§ **Given data**:
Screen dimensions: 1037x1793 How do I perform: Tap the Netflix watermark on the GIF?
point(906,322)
==
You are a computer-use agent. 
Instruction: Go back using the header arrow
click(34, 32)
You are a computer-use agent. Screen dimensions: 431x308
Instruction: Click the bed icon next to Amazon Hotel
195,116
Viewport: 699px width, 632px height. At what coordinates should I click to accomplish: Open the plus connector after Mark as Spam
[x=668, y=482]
==
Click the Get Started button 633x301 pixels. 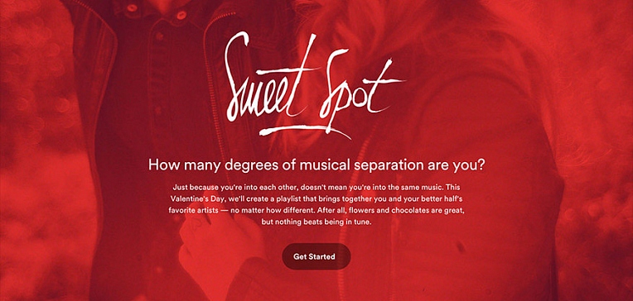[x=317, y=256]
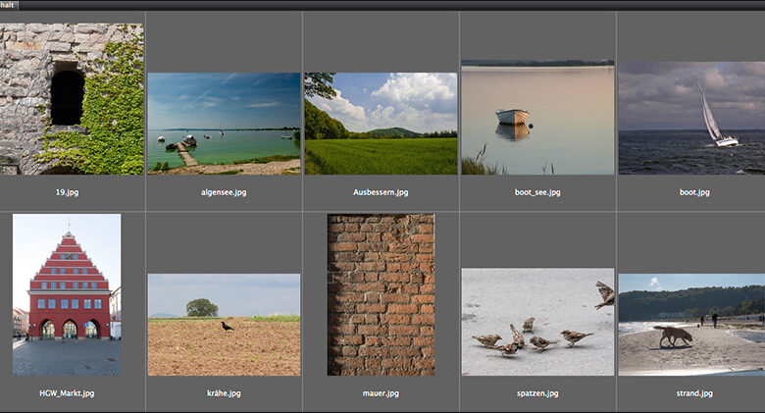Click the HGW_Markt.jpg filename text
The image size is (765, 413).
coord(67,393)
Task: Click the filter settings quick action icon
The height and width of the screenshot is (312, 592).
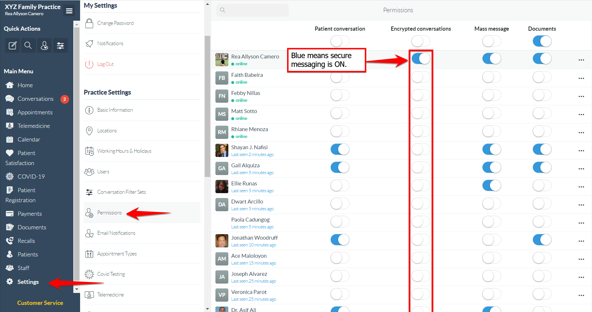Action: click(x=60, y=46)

§ **Exercise task**: Output as a JSON list of strings, one per line and skipping blank lines, the entries starting at the line containing "Screen dimensions: 1037x1793" and ending at the line containing "point(906,322)".

§ **Task result**:
[
  "Screen dimensions: 1037x1793 How do I perform: Tap the Netflix watermark on the GIF?",
  "point(906,322)"
]